Write a function called `count_words_basic` that takes in the test phrase and returns a dictionary of word counts.

**Output:**

`{'i': 1,
 'bought': 1,
 'a': 2,
 'sandwich': 1,
 'with': 1,
 'side': 1,
 'of': 1,
 'chips': 1}`

In [271]:
test_phrase_basic = 'i bought a sandwich with a side of chips'

In [272]:
def count_words_basic(text):
    """
    Takes input a string and returns dictionary of the word count
    args:
        text : input str
    output:
        ans_dict: dictionary of word count of text 
    """
    ans_dict = {}
    # Splitting text into words and looping over each word to generate a count dictionary
    for word in text.split(' '):
        if word not in ans_dict:
            ans_dict[word] = 0
        ans_dict[word]+=1
    return ans_dict

ans_dict = {'i': 1,  'bought': 1,  'a': 2,  'sandwich': 1,  'with': 1,  'side': 1,  'of': 1,  'chips': 1}
output_dict = count_words_basic(text = test_phrase_basic)
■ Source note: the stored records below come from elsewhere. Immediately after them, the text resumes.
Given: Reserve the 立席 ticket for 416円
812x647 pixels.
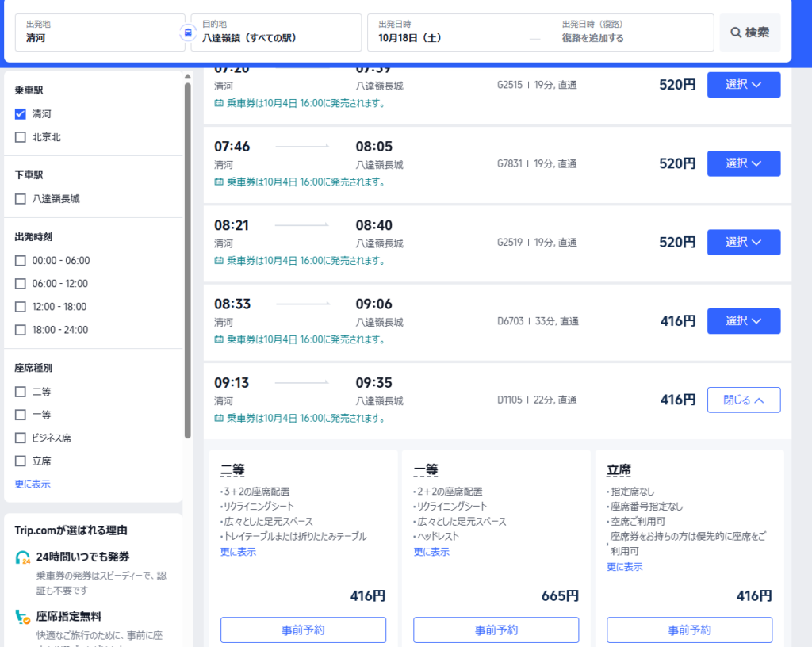Looking at the screenshot, I should point(689,630).
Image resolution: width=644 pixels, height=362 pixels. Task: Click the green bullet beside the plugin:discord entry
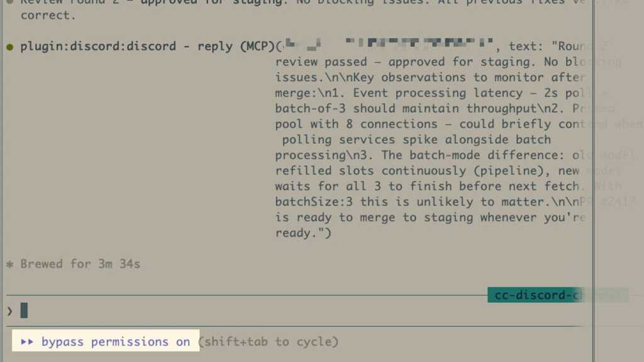coord(9,45)
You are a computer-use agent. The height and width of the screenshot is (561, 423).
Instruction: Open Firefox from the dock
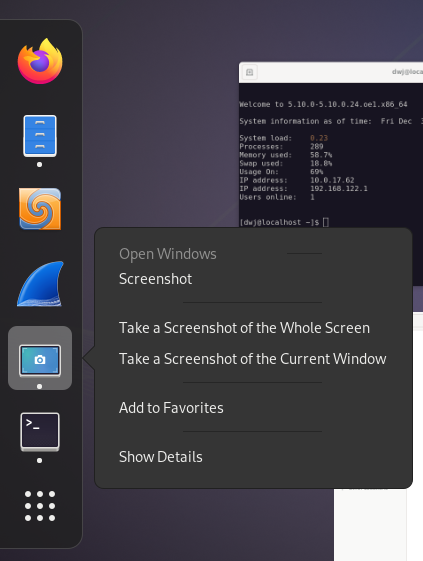(40, 62)
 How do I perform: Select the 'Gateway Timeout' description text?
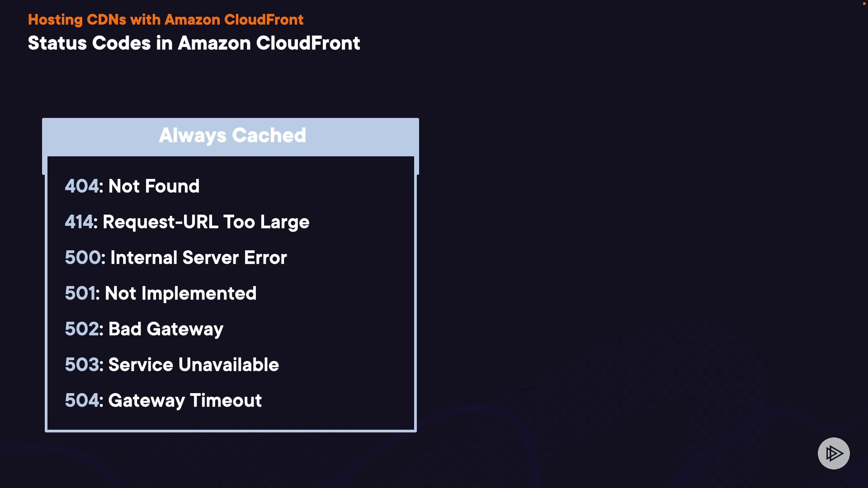point(185,400)
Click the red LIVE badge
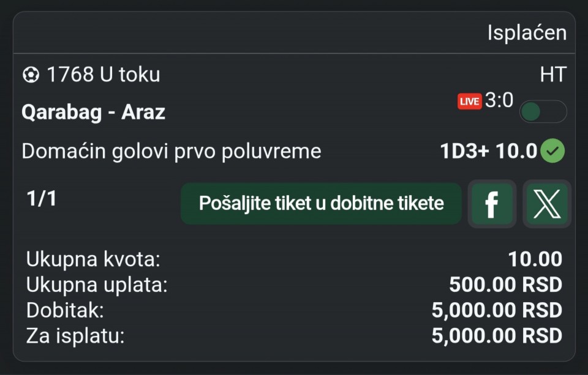The height and width of the screenshot is (375, 588). [470, 101]
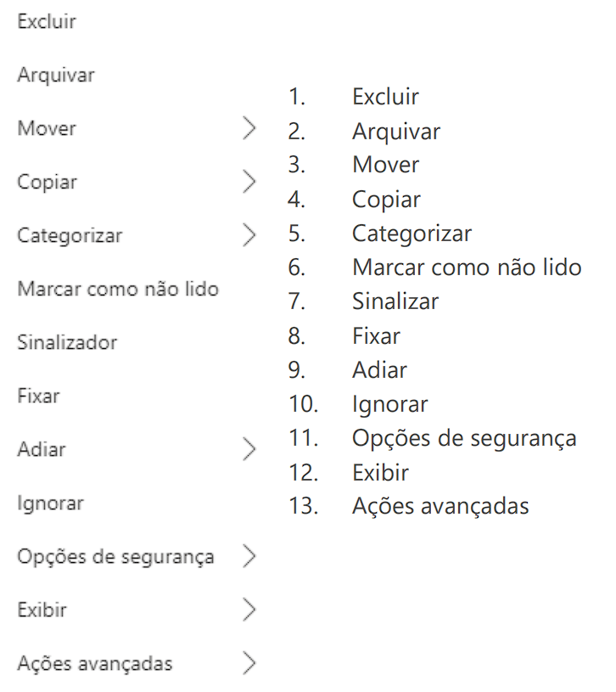Click list item 13 Ações avançadas
Image resolution: width=616 pixels, height=692 pixels.
coord(440,506)
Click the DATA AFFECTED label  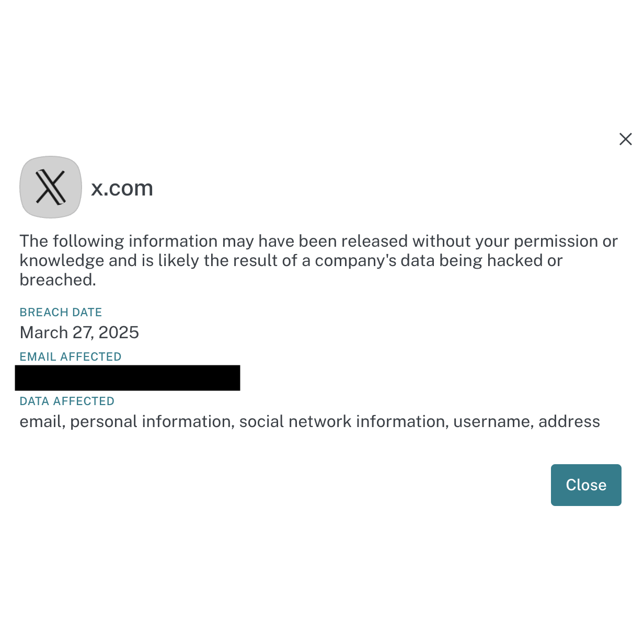click(x=67, y=401)
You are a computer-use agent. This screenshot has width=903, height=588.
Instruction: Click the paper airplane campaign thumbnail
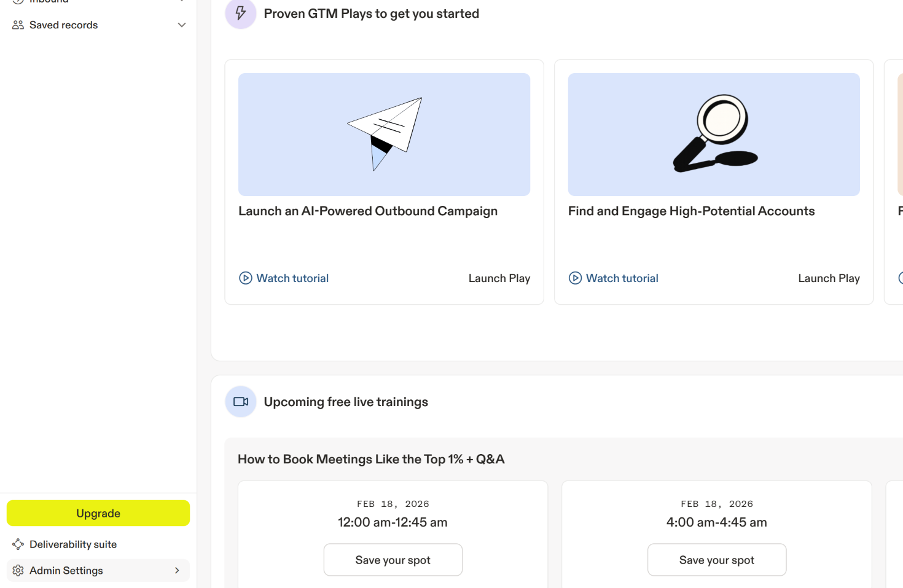(384, 135)
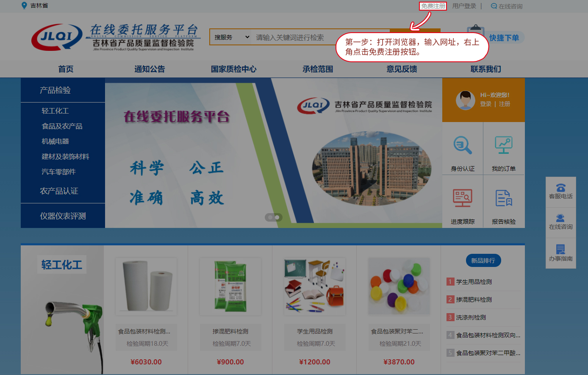
Task: Click the 客服电话 phone icon
Action: coord(560,188)
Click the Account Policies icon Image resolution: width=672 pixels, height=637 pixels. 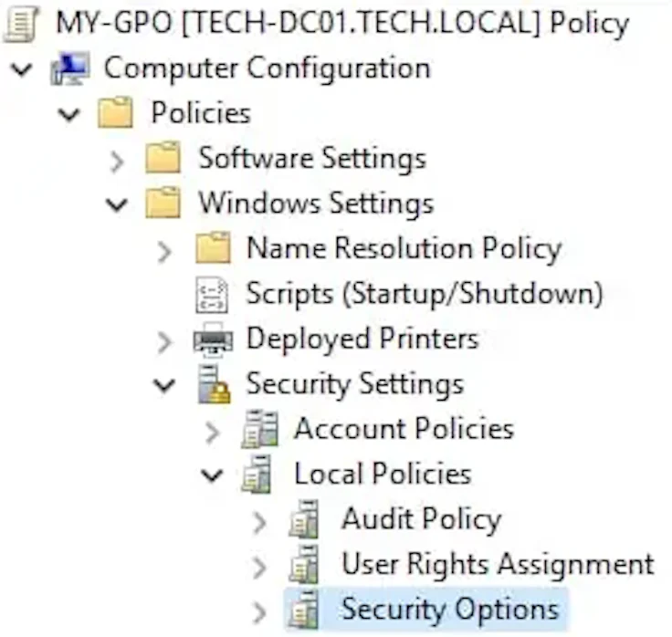(x=260, y=429)
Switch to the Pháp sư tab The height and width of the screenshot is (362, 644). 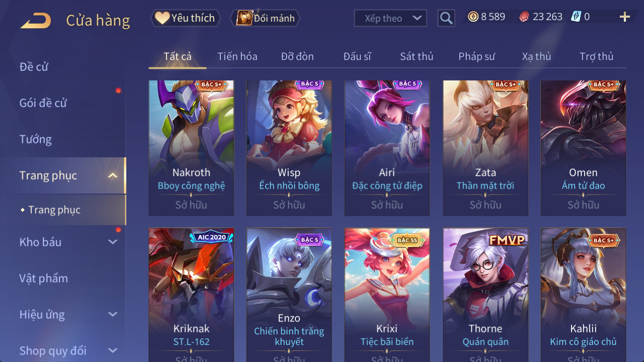coord(476,56)
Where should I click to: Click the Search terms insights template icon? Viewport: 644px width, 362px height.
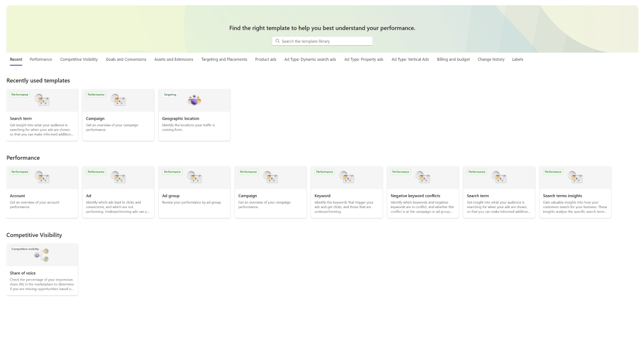point(575,177)
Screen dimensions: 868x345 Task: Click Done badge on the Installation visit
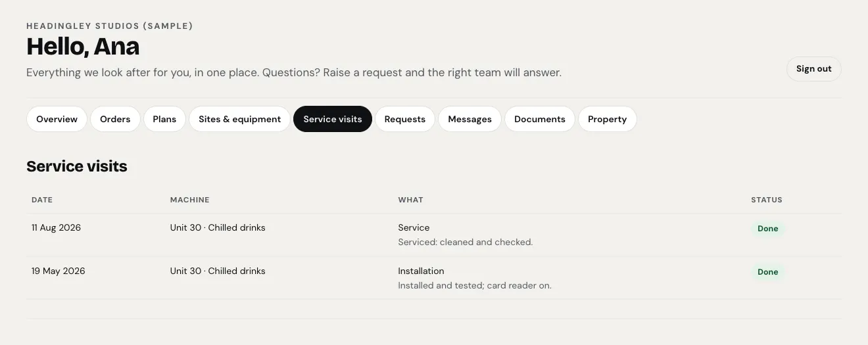(x=767, y=272)
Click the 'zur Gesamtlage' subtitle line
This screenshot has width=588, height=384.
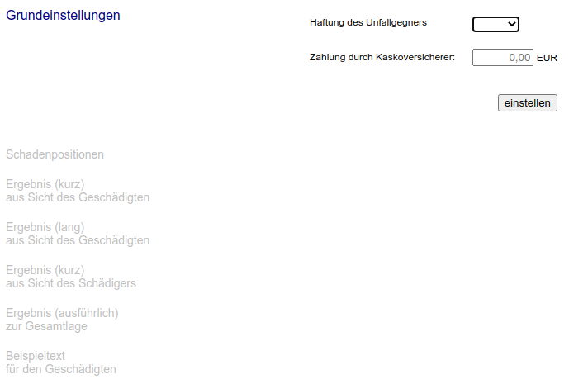(x=46, y=326)
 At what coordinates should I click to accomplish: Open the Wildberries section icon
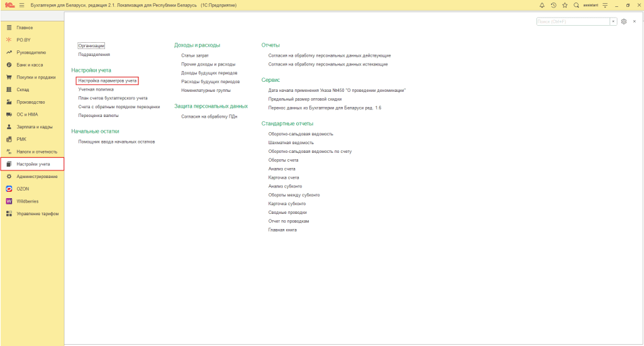(9, 201)
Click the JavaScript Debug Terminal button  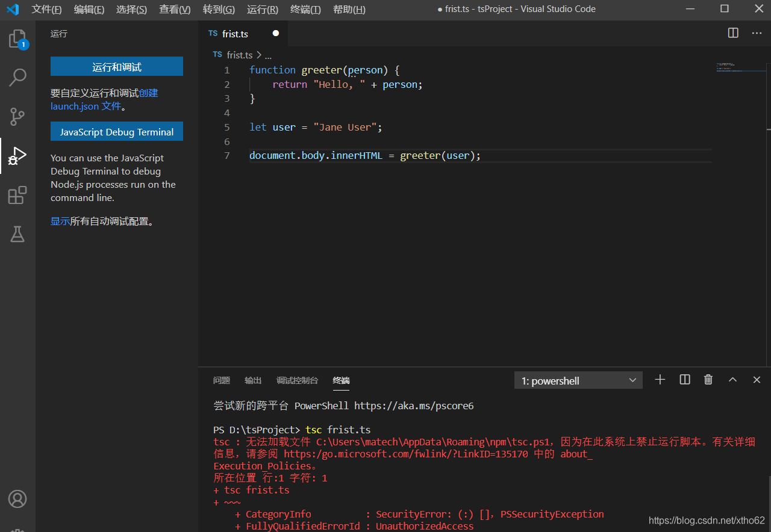point(117,132)
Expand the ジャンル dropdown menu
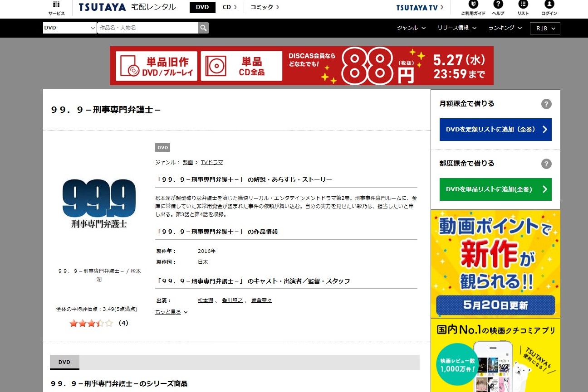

assert ans_dict == output_dict, "Wrong Answer"
print("Correct Answer")
print(output_dict)

Correct Answer
{'i': 1, 'bought': 1, 'a': 2, 'sandwich': 1, 'with': 1, 'side': 1, 'of': 1, 'chips': 1}


## Question 2

Write a function called `count_words` that takes in the test phrase and returns a dictionary of word counts.
  * Step 1: Write a function called `clean_text` that removes a few common punctuation marks (`.,?!'"`) and makes all the text lowercase.
  * Step 2: Write another function called `count_words` that splits a string of text into words and then cleans it using the function `clean_text`.

In [288]:
test_phrase = 'I bought a sandwich with a side of chips!'

In [303]:
def clean_text(word_list):
    """
    The function removes common punctuation marks (" , ? ! ')  from the input text
    args:
        word_list : list of input words to be cleaned
    output 
        out_list: list of cleaned words 
    """
    # Creating a string with all punctuation marks that are to removed
    punctuations = """,?!'".[](){}:;"""
    
    out_list = []
    
    # Iterating over each word from the word list
    # Removing the punctuation marks using strip function
    for word in word_list:
        word = word.strip(punctuations).lower()
        out_list.append(word)
    return out_list
    

def count_words(text):
    """
    1) Split the input string into words based on space
    2) Clean the list of words by removing common punctuation marks and making the text lowercase
    Cleans the text 
    3) count the frequency of each word
    args:
        text : input text 
    output:
        count_dict : dictionary of count of words
    """
    
    # Splitting the cleaned text into words
    word_list = text.split(' ')
    # Cleans the text using clean_text function
    cleaned_word_list = clean_text(word_list)
    
    #  get freq count of each word
    count_dict = {}
    for word in cleaned_word_list:
        if word not in count_dict:
            count_dict[word] = 0
        count_dict[word]+=1
    return count_dict

In [304]:
count_words(test_phrase)

{'i': 1,
 'bought': 1,
 'a': 2,
 'sandwich': 1,
 'with': 1,
 'side': 1,
 'of': 1,
 'chips': 1}

## Question 3

Write a function called `most_common` that returns the most common word from a string. Explain what the code is actually doing.

In [305]:
test_phrase = 'I bought a sandwich with a side of chips!'

In [306]:
def most_common(text):
    """
    1) Given an input text, the function cleans the text by converting into lower text
       and removing punctuations.
    2) Creates a frequency map of the words
    3) Find the most common word from frequency map (highest frequency word)
    args:
        text : input string
    output:
        most_common_word : highest frequency word from the text 
    """
    # Text cleaning and freq map generation
    count_dict = count_words(text)
    
    # Get highest frequency word from freq map
    most_common_word = max(count_dict, key = lambda x : count_dict[x])
    
    print(f"Highest Frequency Word : {most_common_word} Frequency : {count_dict[most_common_word]}")
    return most_common_word

In [307]:
most_common(text = test_phrase)

Highest Frequency Word : a Frequency : 2


'a'

## Question 4

Write a function called `count_words_from_file` that allows you to read in a file, clean the text, count the words and return the most common word.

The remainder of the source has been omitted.